Grammaire, langage et institution

Antonia SOULEZ

dateDate : 18/10/2017 heure Début : 18h30 -> Fin : 20h30  O.K.

nota beneInscription obligatoire sur
https://form.jotformeu.com/71216461384353

lieu Adresse : Salle PrD03, Lycée Henri IV, 23 rue Clovis, 75005 Paris

Résumé :


Ce projet parti d’une lecture de Wittgenstein sur le langage « dans le contexte de nos institutions » (Recherches Philosophiques §§ 337, 380, 540) veut mettre en évidence l’idée d’une conception du langage à l’échelle de l’usage public qui « nous » engage, compte tenu des dérives possibles entraînées par des phénomènes d’aliénation sémantique en particulier celui de la croyance sous influence et des préjugés inscrits dans nos modes de représentation.
Il soutient l’hypothèse que ce que Husserl a qualifié de « crise » de la rationalité dans les sciences européennes, réclame une solution autre qu’un retour aux fondements de la rationalité à l’appel grec des « choses-mêmes ». Plutôt qu’une solution idéaliste à la « crise », il propose une analyse critique de l’idéalisation comme symptôme dont une forme de déréalisation est responsable, qui résulte d’une dissociation entre pensée et langage. Il invite à repenser l’articulation du langage et de la pensée en resituant celle-ci dans le site de nos institutions.
Cependant, l’idéalisation n’est pas le seul symptôme. Attentif à la vie de l’usage du langage en cité, Wittgenstein met le doigt sur d’autres dérives liées à des formes de domination invisible affectant l’expression. Dans cette perspective, deux « politiques du langage » qu’on dira démocratique et élitiste, se dessinent chez lui au début des années trente dans des textes tels que une Dictée « Philosophie » et une section du manuscrit du Big Typescript. Fort de l’apport de la critique viennoise du langage jointe à l’action transformatrice de la « grammaire philosophique » attachée à détecter la forme linguistique de nos préjugés dans des processus d’idéalisation, ce projet mobilise aussi des éléments venus de l’anthropologie et de la psychanalyse propres à ressaisir la pathologie de l’homme en groupe.
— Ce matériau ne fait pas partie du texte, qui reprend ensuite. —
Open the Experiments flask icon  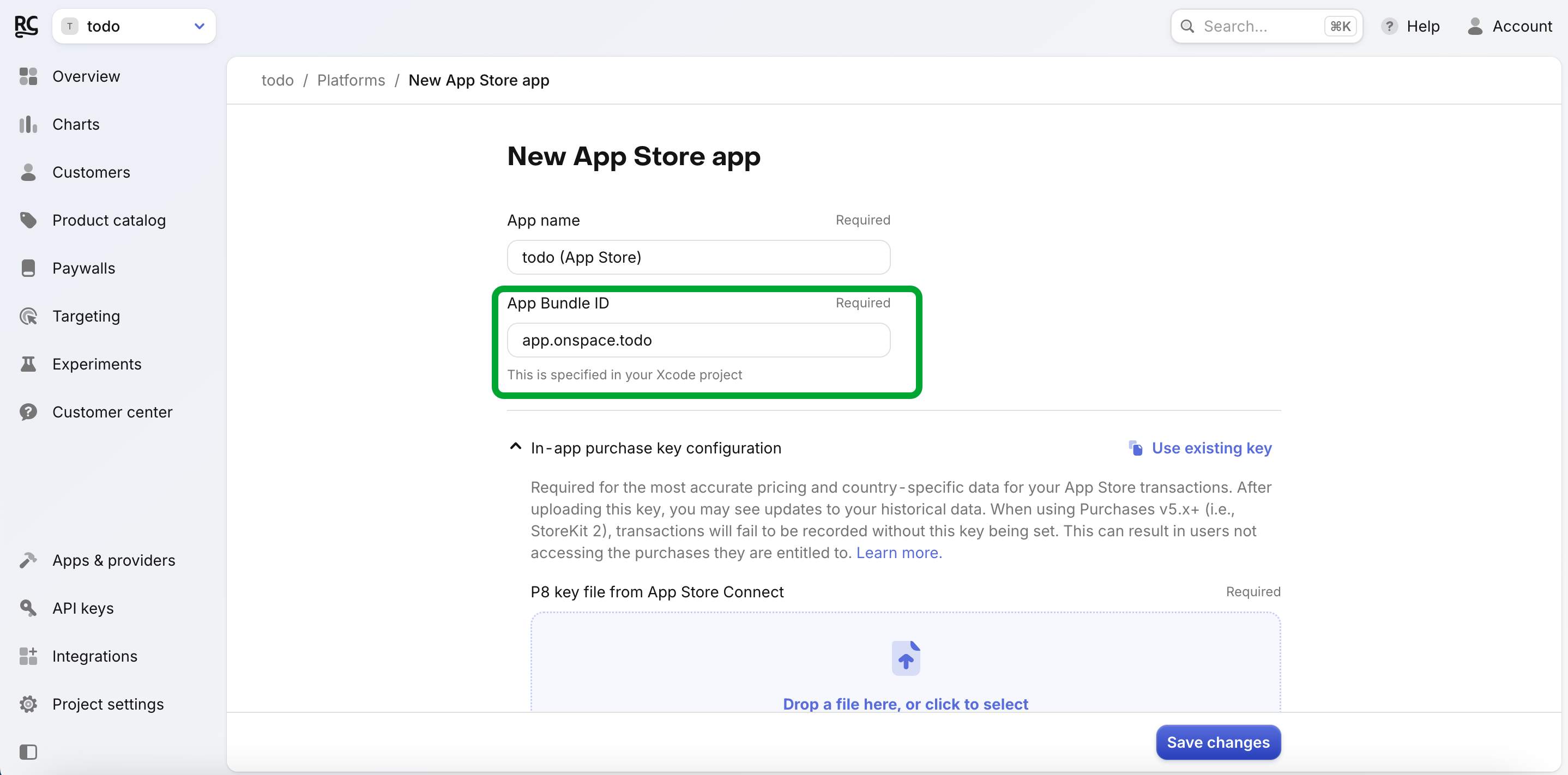coord(28,364)
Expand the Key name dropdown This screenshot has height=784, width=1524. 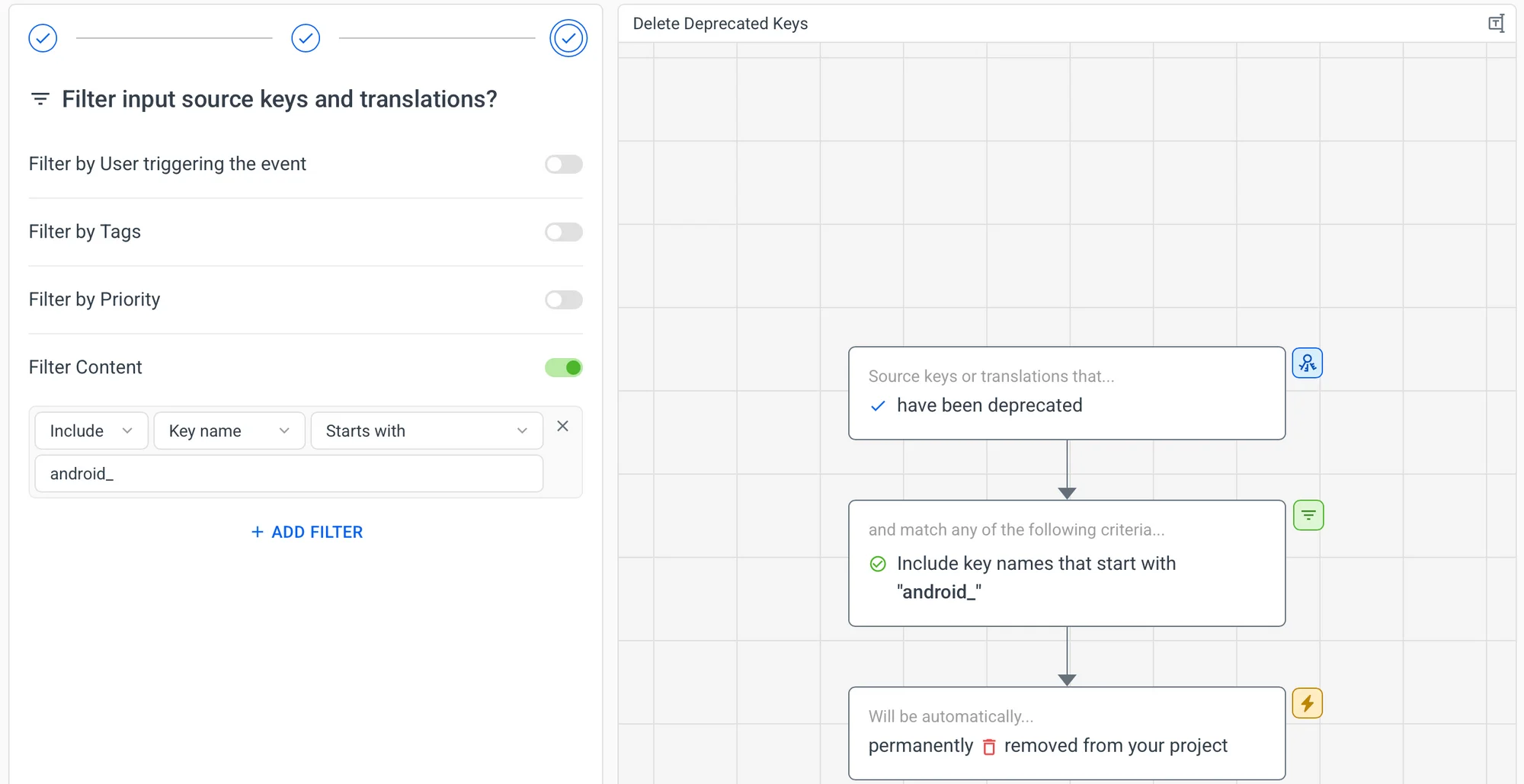[229, 431]
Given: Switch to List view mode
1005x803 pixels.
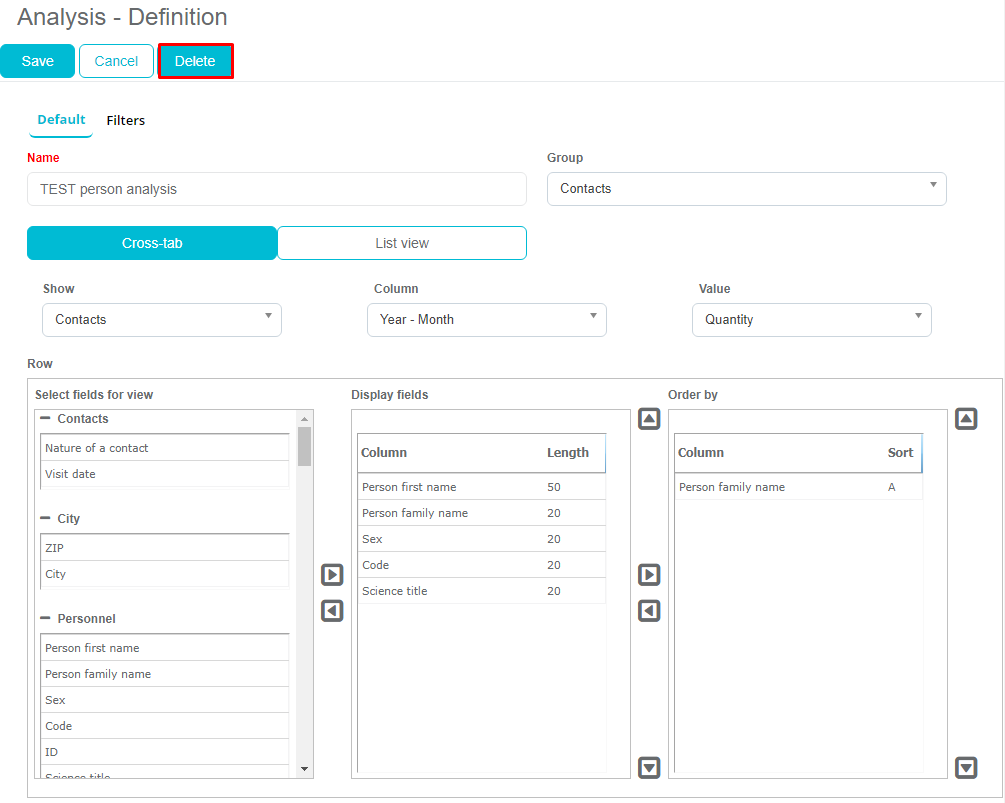Looking at the screenshot, I should (402, 243).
Sous le nom de « penser collectif » (L. Fleck), des vues divergentes se laissent distinguer qui invitent au-delà d’un « accord dans le langage » qui ne soit pas simplement d’opinion (ainsi dans la science), à une critique des médias avant la lettre comme à projeter une lumière sur la fascination par des « chefs » (ainsi le terrorisme).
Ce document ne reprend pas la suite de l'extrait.